Monday 12 April 2021

How I learnt to dance both roles II: milongas in the beginning

Part I

I started dancing as the woman in a class but went to milongas right from the beginning, as soon as I heard there was such a thing as social dancing in Argentine tango.  I remember some of us went to milongas in Glasgow with my first teachers for which I will always be grateful.  Milongas were always exciting even if things didn't always go as you hoped and in some places they could be downright scary.  

I kept going to class because I had already been infected with this idea that you have to keep working at your dance in class to be a proper or better dancer in the milonga.  And I wanted to dance as much as possible.  One day I danced 15 days in a row, between classes, practicas and milongas and the nearest of these was half an hour away. Like many people at the start, I had more than got the bug. 

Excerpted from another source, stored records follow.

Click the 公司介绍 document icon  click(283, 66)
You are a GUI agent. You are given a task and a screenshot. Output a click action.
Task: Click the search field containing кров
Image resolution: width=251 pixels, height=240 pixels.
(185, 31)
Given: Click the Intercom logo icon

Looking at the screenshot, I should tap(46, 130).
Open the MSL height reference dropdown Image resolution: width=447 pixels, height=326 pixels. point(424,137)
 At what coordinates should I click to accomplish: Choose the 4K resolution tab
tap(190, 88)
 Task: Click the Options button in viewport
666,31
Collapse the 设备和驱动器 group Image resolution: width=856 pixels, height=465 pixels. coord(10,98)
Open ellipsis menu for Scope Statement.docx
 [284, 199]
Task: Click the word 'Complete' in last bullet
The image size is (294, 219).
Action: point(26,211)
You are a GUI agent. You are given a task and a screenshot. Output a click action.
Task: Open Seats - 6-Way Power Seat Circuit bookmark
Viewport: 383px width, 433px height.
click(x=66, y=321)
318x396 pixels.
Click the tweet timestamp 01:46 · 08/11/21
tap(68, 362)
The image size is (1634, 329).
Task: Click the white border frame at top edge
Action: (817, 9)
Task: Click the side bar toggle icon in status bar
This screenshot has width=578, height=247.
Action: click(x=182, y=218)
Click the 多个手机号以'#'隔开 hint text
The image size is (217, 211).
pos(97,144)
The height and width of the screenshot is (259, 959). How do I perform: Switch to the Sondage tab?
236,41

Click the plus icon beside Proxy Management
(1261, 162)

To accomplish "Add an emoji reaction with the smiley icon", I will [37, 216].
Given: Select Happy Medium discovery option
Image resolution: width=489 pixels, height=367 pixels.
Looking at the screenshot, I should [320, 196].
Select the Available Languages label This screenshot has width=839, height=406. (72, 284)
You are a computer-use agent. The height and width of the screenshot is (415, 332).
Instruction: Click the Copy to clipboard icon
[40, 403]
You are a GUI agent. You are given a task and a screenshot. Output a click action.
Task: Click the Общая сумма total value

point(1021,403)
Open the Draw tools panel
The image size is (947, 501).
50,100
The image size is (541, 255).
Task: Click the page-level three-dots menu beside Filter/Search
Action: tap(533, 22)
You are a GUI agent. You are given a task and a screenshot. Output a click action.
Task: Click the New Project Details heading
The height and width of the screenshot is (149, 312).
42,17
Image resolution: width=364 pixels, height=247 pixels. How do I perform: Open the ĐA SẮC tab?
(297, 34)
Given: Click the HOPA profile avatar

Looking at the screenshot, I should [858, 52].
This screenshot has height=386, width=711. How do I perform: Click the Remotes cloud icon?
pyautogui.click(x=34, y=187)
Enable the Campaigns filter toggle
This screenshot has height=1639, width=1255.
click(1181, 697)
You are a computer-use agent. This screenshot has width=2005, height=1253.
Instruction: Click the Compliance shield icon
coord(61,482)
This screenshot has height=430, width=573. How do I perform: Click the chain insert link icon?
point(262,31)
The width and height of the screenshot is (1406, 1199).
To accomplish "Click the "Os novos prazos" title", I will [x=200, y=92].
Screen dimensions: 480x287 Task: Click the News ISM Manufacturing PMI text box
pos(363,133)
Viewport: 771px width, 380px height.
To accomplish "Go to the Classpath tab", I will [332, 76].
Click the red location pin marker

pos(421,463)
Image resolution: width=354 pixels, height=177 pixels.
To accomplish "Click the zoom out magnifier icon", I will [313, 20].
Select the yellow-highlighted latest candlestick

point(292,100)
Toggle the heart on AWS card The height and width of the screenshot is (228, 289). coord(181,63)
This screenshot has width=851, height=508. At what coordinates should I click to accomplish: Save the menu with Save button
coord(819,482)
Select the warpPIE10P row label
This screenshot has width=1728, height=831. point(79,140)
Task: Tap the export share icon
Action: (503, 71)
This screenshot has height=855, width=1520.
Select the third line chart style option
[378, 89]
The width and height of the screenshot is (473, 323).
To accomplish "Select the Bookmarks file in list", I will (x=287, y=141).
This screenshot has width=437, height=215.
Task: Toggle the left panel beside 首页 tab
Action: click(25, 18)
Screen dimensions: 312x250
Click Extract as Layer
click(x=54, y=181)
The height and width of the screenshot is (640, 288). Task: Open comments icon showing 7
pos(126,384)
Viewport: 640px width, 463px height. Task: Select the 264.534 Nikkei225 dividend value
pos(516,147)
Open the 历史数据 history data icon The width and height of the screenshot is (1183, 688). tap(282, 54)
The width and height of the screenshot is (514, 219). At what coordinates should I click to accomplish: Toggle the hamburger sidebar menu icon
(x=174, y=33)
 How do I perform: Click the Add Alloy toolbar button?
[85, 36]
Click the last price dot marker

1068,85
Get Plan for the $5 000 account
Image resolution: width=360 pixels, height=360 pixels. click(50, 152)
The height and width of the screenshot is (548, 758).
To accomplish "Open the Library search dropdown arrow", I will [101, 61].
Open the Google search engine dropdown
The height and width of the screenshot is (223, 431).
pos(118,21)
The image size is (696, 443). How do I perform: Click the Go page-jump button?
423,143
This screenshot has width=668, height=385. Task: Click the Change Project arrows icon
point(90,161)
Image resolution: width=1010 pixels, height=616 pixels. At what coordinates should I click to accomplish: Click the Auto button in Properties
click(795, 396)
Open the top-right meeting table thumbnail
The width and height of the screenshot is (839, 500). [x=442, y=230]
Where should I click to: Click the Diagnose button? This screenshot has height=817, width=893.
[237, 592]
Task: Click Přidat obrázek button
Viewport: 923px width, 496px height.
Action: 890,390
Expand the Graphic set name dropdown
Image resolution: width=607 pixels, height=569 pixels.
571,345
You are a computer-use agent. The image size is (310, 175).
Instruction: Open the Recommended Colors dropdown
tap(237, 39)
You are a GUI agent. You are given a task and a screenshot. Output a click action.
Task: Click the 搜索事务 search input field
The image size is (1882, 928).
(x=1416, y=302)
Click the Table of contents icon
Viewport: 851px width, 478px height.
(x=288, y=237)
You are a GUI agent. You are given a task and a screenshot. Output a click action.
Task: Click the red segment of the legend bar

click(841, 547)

I remember going to practica when I had only been dancing for about a month and asking the teacher if I could join. The teacher was a harsh type, whose dancing I realised later was embarrassingly grotesque.  They said I needed more experience in class before I could attend the practica.  I see now what a harmful thing that was.  The message was "You're not good enough".  That rule was later dropped.  Later still that practica folded when a friendlier place opened, with more community spirit. 

It took me at least months to go to a milonga on my own.  I didn't ask people I met in the milonga to show me things. I don’t think I thought about it. You get so brainwashed by class you think you can only learn from teachers. Looking back, the milongas felt intimidating, both when I started dancing in the woman's role and then later too, when I danced more in the guy's role, especially as I went alone.  I often made myself go. Sometimes I had a terrible time; sometimes it was great.  It was a different sort of intimidation as the guy though.  It was more a sense of: was it going to be good enough for the girl?  The milongas can be intimidating if you are alone and new and you don't know anyone.  Then the woman learns she is supposed to wait to be invited, so she is in a passive role which can become depressing, especially when combined with the other factors.  I didn't have the confidence to look to guys for dances, never mind good dancers.  

I think the intimidation as the girl, in the beginning, also came a lot from the elite group in the milonga at the time, who sat together in a corner, danced together.  Some of the people in this group even said to me, after two or three years when I'd earned the right to speak to them, that it was exactly about that:  earning the right to dance with better dancers.  That's when I wrote Notoriously Unfriendly.  Looking back, it's amazing I survived that environment.  They would say something like "That proves you were tough enough for tango" which is just not how things are or should be.  Those are the kinds of attitudes for which Argentine tango has a bad reputation. As so often happens with controlling types, the unsuitable people get into power, and these controlled local milongas.  Lots of experienced dancers gradually stopped going and on the few occasions I went over the next three years, the milongas had a transient population of mostly new people and students.  But December 2015 is probably around the time I began dancing the man's role regularly so when I did dance it was often in other places.